Assigned task:
Return the lines below that contain the word "hamburger".

(Entries taken from a collection)
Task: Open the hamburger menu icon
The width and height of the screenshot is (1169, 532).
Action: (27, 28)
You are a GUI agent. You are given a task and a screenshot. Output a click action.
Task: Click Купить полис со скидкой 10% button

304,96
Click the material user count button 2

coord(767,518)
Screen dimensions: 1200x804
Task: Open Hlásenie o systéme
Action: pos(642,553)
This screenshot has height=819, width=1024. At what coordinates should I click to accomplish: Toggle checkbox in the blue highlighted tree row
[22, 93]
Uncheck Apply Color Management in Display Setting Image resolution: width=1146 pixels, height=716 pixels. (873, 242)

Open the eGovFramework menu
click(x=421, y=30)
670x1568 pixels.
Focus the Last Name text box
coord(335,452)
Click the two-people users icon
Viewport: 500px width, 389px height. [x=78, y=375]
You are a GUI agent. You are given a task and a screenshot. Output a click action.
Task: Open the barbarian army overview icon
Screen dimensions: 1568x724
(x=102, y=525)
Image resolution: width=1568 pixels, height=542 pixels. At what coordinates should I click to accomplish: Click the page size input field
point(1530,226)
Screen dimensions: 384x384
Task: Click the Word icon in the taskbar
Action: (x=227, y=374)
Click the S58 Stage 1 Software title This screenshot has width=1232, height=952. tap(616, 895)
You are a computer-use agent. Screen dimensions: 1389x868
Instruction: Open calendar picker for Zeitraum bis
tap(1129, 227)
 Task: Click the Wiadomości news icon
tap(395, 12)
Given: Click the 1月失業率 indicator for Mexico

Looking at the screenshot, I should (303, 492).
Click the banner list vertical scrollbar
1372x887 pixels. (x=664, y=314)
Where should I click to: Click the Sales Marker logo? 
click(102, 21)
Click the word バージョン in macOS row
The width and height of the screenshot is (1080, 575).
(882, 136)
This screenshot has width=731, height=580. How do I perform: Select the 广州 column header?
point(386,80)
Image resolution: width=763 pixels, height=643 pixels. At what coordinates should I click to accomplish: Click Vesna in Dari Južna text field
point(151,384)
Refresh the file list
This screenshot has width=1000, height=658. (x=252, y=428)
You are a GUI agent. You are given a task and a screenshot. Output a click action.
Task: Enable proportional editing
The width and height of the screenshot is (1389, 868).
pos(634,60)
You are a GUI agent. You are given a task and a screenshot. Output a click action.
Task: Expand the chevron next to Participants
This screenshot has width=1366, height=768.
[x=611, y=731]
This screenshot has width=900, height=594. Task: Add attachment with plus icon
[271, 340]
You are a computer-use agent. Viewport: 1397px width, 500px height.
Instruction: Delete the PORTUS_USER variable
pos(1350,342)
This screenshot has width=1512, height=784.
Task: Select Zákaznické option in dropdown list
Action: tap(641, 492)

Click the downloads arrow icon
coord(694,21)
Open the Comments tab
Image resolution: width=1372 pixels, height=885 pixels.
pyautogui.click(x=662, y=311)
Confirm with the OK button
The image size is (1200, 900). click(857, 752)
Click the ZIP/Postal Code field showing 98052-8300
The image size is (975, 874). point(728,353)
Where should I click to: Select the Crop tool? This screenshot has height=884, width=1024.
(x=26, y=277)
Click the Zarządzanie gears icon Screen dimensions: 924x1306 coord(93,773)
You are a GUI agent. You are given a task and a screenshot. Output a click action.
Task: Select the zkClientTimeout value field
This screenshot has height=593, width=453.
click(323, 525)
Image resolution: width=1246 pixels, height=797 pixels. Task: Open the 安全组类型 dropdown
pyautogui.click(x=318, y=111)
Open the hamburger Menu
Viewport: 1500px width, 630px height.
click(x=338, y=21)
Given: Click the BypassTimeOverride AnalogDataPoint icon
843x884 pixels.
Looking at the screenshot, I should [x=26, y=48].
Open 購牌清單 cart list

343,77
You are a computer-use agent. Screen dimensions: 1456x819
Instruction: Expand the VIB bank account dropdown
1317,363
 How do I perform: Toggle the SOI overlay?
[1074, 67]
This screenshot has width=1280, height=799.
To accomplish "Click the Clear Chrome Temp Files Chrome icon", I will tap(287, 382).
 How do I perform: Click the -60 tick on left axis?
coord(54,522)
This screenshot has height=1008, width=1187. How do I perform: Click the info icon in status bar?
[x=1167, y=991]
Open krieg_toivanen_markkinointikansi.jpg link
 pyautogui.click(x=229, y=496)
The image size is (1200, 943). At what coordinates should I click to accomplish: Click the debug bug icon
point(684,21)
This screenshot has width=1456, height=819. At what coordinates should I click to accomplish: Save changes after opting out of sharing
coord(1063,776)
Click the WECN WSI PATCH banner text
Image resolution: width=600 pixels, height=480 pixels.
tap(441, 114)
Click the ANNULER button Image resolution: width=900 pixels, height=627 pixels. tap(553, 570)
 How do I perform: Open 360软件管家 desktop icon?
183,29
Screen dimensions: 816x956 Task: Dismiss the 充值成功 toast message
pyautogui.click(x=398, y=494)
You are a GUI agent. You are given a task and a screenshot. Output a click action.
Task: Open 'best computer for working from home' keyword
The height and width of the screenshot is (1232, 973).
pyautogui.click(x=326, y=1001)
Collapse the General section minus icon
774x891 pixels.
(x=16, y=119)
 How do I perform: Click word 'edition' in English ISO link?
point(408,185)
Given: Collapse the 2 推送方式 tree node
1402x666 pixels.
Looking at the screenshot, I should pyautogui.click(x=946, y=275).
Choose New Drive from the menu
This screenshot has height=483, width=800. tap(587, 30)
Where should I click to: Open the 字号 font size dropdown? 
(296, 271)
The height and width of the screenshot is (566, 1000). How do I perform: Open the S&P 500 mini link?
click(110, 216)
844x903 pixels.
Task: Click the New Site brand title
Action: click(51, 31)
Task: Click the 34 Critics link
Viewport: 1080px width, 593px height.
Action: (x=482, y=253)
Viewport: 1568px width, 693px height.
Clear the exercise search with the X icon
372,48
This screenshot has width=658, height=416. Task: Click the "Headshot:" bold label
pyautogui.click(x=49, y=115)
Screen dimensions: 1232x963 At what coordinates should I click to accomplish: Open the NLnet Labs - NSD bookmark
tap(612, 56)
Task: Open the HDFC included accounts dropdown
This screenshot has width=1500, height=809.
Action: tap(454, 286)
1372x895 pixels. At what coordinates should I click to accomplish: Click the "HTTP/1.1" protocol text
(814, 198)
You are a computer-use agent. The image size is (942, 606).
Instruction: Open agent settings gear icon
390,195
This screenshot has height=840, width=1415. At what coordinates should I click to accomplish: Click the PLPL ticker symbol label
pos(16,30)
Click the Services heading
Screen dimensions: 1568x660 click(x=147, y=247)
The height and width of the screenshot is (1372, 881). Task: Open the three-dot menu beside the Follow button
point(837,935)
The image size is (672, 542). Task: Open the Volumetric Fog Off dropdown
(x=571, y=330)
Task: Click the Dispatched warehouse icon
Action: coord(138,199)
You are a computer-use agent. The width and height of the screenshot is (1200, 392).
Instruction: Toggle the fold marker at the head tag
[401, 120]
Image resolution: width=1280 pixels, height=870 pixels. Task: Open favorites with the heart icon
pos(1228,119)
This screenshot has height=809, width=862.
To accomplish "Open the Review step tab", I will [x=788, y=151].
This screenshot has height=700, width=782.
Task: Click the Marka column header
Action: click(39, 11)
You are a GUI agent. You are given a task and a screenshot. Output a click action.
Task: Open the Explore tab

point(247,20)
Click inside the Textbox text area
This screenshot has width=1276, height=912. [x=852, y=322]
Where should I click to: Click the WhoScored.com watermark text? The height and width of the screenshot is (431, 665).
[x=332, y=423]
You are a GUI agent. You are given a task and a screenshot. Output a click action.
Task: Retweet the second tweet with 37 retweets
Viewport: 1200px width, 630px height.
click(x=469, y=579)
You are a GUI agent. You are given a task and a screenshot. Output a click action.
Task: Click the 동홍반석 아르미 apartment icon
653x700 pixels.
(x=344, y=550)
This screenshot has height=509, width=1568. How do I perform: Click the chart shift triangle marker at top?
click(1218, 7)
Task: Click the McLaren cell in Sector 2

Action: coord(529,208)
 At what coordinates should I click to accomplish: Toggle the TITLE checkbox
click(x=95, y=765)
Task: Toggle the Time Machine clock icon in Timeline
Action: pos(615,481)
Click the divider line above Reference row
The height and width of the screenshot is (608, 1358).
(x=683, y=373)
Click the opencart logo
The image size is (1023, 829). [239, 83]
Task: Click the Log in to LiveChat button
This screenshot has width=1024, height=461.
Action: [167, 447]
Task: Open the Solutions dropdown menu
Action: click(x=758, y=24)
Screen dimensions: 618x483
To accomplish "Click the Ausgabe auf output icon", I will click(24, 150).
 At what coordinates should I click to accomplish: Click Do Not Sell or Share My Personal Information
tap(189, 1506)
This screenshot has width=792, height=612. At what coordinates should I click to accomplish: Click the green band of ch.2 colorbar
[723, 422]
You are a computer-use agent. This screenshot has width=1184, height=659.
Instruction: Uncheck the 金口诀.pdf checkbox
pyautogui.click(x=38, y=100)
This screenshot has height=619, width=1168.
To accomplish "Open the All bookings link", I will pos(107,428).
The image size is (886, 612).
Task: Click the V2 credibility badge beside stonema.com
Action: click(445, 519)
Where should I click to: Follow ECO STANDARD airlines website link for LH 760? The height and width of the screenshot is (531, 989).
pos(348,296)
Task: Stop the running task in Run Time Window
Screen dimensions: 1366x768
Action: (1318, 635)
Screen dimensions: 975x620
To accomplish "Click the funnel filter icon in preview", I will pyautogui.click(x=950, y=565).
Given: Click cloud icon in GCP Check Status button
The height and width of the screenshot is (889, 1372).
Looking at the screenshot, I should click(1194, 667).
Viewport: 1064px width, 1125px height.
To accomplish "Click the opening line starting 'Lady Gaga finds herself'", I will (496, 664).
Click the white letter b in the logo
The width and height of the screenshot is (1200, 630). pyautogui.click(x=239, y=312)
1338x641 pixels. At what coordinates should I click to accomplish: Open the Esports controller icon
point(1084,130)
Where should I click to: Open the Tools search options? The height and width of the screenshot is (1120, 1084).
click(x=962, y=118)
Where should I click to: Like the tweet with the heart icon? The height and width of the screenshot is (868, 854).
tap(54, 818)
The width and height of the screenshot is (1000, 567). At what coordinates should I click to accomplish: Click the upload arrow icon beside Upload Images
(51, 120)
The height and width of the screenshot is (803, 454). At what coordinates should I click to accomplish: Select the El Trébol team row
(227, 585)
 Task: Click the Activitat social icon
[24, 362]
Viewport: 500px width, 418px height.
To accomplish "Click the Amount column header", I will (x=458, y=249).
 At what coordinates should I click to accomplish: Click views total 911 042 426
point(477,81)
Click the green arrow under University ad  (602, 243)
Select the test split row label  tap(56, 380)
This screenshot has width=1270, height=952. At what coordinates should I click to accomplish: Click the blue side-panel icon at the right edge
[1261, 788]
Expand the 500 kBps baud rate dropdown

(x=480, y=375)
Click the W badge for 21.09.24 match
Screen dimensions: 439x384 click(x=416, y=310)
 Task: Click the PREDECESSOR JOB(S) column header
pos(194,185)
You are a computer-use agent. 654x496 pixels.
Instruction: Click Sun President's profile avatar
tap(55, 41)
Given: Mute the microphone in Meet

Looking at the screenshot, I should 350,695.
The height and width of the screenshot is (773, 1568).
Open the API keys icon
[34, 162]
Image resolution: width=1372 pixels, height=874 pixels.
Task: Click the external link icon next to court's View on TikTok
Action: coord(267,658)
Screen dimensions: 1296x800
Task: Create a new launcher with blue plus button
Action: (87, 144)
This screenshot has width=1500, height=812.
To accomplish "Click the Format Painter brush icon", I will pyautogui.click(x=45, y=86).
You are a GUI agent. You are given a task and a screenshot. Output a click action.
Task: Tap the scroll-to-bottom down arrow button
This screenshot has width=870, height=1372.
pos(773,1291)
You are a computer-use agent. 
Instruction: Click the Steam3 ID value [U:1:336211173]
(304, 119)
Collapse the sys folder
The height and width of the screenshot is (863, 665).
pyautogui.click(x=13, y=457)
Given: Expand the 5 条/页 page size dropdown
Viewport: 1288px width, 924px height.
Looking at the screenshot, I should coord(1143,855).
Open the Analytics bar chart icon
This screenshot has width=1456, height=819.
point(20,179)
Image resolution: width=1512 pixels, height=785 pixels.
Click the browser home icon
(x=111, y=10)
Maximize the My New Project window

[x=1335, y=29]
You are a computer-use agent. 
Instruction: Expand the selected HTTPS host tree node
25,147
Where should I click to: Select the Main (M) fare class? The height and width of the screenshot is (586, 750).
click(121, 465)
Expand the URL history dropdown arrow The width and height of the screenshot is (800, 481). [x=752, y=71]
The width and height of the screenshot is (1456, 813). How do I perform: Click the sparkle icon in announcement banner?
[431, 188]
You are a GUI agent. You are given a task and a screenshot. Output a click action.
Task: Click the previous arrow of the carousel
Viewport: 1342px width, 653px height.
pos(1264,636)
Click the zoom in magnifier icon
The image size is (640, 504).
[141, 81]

Task result:
Task: Open the hamburger menu icon
Open the hamburger Menu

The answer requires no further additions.